281. If the Scottish experience showed that
there was an increase following the changes in not only the overall
number of people, which compared to the similar period last year
appears to have gone up according to Scottish UCAS, but if there
was also shown to be an increase from less well represented groups,
would you think again about using a version of the Scottish proposal
as a way of improving access from those under-represented groups
into higher education in the rest of the United Kingdom?
(Baroness Blackstone) First of all, there has not
been any change in the overall numbers applying to go to Scottish
universities as a result of the Scottish Executive's decisions.
There was a slightly misleading press notice put out by UCAS.
There was an increase over a particular period of time when I
think that applications may have been held up in Scotland while
there was some uncertainty and students were waiting to see what
the outcome of the Cubie recommendations was going to be, but
if you look at the overall number of applications at the same
date last year as this year, the total number of students that
have applied in addition this year is 20. That is 0.1 per cent
of the total number of applications so I think you have to conclude
from that that there has not been a change.
282. There might have been a drop, but you did
not answer my question.
(Baroness Blackstone) That is a completely hypothetical
question as to whether there would have been a drop.
283. My question was if the Scottish experience
shows that there is an increased number of applications from less
well represented, ie lower income groups, in Scotland following
these changes, would you consider it as a means of improving access
to higher education in the rest of the United Kingdom?
(Baroness Blackstone) I would want to look at the
impact of other changes that we are making first.
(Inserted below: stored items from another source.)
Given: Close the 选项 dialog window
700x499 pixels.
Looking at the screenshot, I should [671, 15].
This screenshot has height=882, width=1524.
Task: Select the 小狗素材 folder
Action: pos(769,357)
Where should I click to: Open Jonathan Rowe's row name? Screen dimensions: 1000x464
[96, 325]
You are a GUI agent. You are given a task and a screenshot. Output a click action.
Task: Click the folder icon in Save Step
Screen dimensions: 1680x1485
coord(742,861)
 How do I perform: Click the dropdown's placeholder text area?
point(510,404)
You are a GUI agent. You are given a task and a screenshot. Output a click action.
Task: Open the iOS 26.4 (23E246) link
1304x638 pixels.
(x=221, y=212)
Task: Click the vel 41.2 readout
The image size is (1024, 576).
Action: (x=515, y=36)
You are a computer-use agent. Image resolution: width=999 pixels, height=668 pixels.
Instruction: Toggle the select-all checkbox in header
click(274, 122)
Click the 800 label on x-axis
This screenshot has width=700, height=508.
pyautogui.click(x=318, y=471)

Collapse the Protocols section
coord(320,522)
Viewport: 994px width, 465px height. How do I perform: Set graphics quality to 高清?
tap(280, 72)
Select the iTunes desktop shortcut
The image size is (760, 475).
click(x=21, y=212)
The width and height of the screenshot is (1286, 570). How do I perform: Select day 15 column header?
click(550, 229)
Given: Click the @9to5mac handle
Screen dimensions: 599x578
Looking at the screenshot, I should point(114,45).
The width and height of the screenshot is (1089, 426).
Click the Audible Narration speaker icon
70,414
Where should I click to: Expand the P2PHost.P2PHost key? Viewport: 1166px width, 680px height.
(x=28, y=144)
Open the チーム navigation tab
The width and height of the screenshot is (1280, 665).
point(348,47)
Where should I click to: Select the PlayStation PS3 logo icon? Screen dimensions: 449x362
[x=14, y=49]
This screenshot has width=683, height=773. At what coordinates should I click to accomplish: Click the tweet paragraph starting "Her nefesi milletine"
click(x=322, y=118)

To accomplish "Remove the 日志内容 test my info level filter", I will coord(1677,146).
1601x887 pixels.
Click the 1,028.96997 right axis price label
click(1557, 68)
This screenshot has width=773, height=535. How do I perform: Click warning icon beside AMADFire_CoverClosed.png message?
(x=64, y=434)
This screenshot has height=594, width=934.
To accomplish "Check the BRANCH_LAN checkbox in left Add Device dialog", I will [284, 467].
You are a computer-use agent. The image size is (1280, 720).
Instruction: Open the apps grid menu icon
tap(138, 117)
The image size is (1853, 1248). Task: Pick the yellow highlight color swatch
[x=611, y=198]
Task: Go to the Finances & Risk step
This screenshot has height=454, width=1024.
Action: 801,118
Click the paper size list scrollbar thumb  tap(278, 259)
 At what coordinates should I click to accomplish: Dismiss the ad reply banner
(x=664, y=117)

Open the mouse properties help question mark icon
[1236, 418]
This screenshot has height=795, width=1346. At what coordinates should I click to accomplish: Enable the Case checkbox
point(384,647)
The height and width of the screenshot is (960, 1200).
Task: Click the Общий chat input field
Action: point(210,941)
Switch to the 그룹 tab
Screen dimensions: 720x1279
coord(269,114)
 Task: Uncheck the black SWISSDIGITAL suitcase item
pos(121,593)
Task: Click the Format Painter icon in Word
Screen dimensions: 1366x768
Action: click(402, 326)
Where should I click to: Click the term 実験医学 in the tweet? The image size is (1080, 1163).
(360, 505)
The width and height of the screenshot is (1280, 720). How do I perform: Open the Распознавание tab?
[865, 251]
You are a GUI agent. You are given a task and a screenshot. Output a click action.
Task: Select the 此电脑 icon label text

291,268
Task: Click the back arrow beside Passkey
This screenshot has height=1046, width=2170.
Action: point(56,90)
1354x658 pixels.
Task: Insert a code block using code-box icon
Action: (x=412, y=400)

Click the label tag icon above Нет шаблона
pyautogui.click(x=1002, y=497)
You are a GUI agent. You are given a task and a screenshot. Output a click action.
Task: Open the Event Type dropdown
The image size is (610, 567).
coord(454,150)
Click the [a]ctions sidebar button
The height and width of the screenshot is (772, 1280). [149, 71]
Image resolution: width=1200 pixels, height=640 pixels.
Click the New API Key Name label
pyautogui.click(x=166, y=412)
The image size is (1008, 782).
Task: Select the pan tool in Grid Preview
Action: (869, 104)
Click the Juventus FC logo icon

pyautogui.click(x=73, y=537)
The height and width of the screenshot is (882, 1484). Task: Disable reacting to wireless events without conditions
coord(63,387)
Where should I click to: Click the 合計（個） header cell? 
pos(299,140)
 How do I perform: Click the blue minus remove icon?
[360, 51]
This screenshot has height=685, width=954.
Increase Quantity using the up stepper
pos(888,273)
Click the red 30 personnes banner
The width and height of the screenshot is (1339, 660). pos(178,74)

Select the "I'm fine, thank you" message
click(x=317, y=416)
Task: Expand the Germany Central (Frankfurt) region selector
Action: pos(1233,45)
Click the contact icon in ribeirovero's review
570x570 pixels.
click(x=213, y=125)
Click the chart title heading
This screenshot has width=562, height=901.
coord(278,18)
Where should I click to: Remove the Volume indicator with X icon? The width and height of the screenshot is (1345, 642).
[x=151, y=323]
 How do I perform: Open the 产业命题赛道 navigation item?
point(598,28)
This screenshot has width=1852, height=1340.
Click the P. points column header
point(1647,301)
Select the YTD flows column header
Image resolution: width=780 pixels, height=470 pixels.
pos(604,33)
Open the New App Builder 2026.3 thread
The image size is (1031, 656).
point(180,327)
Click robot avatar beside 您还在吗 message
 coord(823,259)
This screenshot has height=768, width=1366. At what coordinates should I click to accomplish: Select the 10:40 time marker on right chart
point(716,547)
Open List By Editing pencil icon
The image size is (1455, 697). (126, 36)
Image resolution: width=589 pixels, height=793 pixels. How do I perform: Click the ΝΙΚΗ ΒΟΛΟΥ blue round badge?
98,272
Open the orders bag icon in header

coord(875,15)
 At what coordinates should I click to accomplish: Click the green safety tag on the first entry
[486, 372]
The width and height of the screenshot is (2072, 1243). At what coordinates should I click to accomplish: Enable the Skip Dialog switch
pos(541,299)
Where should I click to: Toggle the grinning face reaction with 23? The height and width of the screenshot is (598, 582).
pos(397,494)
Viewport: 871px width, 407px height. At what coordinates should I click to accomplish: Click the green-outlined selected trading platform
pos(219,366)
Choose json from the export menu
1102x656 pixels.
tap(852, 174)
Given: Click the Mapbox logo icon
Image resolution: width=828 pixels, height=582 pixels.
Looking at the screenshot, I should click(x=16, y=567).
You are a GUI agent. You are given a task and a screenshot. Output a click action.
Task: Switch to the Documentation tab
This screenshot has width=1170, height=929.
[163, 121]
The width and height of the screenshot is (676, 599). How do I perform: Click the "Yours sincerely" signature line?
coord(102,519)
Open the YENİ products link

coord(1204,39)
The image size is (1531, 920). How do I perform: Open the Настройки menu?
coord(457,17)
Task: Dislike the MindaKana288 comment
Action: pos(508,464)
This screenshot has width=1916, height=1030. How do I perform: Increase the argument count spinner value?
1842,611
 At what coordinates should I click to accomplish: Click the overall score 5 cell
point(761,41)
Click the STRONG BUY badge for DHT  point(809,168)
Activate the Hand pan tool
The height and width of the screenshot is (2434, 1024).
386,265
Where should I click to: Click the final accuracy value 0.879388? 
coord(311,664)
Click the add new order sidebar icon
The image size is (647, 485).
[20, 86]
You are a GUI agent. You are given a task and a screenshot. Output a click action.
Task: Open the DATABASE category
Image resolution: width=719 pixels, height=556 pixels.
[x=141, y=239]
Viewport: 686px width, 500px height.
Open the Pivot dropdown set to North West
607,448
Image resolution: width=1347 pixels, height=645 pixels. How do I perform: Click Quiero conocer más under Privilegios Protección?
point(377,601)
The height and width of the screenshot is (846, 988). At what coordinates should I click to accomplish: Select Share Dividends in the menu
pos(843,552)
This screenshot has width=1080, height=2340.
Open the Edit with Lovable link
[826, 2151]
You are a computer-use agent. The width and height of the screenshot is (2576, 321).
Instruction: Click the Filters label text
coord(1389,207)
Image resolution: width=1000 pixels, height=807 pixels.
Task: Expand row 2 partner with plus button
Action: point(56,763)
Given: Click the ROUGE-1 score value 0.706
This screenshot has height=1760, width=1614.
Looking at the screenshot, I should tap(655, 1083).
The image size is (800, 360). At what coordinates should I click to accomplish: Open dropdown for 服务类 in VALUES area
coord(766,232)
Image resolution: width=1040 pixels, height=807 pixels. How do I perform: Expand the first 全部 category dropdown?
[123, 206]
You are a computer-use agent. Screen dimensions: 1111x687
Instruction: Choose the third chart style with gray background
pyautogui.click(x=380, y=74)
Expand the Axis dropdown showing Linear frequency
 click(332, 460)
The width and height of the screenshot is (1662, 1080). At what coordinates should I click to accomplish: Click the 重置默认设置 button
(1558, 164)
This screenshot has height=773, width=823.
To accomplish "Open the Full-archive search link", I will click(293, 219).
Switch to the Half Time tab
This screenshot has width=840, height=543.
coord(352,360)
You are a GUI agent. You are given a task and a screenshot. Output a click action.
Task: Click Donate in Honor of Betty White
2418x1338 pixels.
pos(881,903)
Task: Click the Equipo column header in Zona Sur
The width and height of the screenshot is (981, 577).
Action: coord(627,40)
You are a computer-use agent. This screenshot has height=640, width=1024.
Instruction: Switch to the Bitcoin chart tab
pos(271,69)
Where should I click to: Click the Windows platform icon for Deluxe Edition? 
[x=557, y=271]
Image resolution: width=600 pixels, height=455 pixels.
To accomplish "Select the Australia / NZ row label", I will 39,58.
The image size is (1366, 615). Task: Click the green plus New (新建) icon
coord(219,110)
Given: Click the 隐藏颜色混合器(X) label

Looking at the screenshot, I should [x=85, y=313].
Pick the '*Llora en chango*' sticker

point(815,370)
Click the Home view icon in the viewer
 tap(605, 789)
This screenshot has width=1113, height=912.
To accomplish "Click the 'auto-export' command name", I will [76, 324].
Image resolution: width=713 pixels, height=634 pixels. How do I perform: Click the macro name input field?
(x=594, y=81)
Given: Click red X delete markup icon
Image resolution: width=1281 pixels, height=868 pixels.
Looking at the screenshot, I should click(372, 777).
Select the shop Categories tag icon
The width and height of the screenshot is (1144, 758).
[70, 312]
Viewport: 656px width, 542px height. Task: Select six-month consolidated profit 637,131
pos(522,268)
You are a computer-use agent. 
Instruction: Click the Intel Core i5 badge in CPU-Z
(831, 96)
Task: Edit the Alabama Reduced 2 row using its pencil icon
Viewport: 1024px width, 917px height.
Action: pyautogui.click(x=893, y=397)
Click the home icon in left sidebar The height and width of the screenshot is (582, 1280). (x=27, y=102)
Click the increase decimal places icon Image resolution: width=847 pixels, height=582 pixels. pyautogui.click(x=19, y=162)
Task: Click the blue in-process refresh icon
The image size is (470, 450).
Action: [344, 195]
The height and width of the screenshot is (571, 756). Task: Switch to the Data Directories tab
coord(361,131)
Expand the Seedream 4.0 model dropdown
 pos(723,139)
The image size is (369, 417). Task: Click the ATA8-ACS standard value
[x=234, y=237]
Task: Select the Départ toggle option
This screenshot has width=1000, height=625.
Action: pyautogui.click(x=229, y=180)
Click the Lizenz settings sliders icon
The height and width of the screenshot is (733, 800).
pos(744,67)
In the rest
of the UK we are introducing a bursary scheme for students from
very low-income families so I think it would be right, rather
than starting to think about ever more new measures, to make sure
that we have followed through and implemented the measures that
we are currently proposing in order to help those sorts of students.
Chairman
284. As a good social scientist, I presume,
Minister, that you would consider anything that pointed in that
direction?
(Baroness Blackstone) Of course. I am open minded
about doing things that will help students who have the potential
to benefit from higher education doing so. We all share that as
a goal I am sure.
285. What the Committee is a little bit worried
about is that the previous evidence we have had does point out
to these problems. First of all, the NUS and other students who
came to give evidence were very concerned. There is not a real
barrier but certainly a psychological barrier with the complexity
of the system. As you have given evidence, it does seem that it
is alright if you are the Minister and you understand it alland
I must say that I must point you in the direction of some of your
colleagues who when they looked at the revision of the National
Curriculum recently they actually realised that the National Curriculum
and much associated with it was very dense to the teachers and
pupils and parents who had to try and understand it. The learning
journey and the change there has opened up the curriculum in a
way that did not exist before. I hope you do bear in mind the
possibility that there is out there a view that these are very
complex regulations that they are not quite comfortable with and
certainly those coming from a less middle class background, less
professional background, find it more difficult to disentangle.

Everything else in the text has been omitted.